Verdy berpendapat pemilih Prabowo-Gibran dan Ganjar-Mahfud memang masih berhimpitan antara mereka yang ingin keberlanjutan dengan keberlanjutan dan perbaikan.
Segmen pemilih itulah yang membedakan keduanya dengan pemilih Anies-Muhaimin (AMIN). Menurutnya, pemilih AMIN merupakan variabel bebas.
“Artinya, Anies enggak ada yang terkuras energinya karena kalau kita baca, pendukung Anies itu relatif militan dalam artian memang ingin narasi perubahan, sangat tuntas,” ucap dia.
Suara para undecided voters
Sementara itu, akademisi Fisipol Universitas Gadjah Mada (UGM), Mada Sukmajati lebih melihat fenomena ini merupakan limpahan suara dari pemilih gamang atau undecided voters. Mereka pada detik akhir jelang pencoblosan justru menjatuhkan pilihannya ke Prabowo-Gibran.
“Saya kira salah satu faktor itu adalah undecided voters yang ternyata pada last minute itu menjatuhkan pilihannya ke paslon 2,” kata Mada kepada CNNIndonesia.com, Kamis (15/2).

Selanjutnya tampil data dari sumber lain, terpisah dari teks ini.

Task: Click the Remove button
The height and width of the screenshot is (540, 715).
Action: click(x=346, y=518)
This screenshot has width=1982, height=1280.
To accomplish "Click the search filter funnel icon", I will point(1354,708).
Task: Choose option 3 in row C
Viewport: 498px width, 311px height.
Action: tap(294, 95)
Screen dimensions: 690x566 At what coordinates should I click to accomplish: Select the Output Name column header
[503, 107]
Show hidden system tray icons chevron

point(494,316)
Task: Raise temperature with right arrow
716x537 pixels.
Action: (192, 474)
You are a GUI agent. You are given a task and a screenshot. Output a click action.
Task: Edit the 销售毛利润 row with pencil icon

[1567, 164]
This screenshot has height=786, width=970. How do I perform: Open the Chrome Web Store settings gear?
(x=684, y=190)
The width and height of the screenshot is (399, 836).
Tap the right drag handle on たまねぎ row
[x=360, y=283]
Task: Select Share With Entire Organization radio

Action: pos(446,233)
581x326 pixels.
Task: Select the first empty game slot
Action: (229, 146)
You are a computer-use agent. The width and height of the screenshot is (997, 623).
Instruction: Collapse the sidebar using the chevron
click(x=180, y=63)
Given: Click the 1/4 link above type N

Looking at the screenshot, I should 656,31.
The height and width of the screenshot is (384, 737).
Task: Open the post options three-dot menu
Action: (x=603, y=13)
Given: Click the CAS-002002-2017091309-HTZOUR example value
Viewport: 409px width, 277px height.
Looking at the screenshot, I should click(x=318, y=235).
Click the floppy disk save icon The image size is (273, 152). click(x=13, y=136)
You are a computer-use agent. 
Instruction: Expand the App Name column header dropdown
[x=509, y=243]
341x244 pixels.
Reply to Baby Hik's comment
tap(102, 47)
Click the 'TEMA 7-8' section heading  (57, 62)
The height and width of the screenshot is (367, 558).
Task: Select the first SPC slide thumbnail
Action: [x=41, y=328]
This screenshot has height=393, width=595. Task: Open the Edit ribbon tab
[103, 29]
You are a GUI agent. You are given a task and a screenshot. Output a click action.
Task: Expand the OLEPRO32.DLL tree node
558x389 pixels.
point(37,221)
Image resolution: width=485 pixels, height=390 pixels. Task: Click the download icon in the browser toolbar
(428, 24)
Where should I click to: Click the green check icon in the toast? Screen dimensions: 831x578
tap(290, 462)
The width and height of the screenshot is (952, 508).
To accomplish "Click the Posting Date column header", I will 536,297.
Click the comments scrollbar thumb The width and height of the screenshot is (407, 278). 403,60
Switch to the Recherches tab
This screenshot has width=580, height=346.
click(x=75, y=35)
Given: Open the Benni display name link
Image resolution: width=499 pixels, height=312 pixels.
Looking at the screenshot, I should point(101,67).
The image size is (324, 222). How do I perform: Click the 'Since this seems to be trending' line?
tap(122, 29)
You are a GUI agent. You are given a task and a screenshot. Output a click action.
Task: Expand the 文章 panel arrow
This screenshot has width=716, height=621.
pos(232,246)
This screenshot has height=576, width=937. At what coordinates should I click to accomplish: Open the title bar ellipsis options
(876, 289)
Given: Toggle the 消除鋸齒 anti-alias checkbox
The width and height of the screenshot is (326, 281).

Mada berpendapat kelompok undecided voters ini mayoritas merupaka ole kalangan generasi millenial dan gen z. Menurutnya, dominasi pemilih muda hingga 52 persen, menjadi salah satu faktor yang bisa menjelaskan selisih margin yang cukup besar antara hasil survei sebelum pencoblosan dengan quick count.
“Dengan sangat mendadak ya, karena di survei itu kan masih 50:50 ya peluang antara satu atau dua putaran,” ucapnya.
Mada berpendapat undecided voters pada hasil survei sebelum pencoblosan itu yang kemudian menambah perolehan Prabowo-Gibran di hari pemungutan suara.
Selain itu, Mada juga menyinggung migrasi pendukung Ganjar-Mahfud ke Prabowo-Gibran. Namun menurutnya, hal tersebut tak begitu signifikan.
“Ini juga terkait tentu saja dengan berbagai macam fasilitas yang diberikan oleh Jokowi melalui berbagai macam program yang memanfaatkan sumber daya negara itu, itu juga berpengaruh,” ujar dia.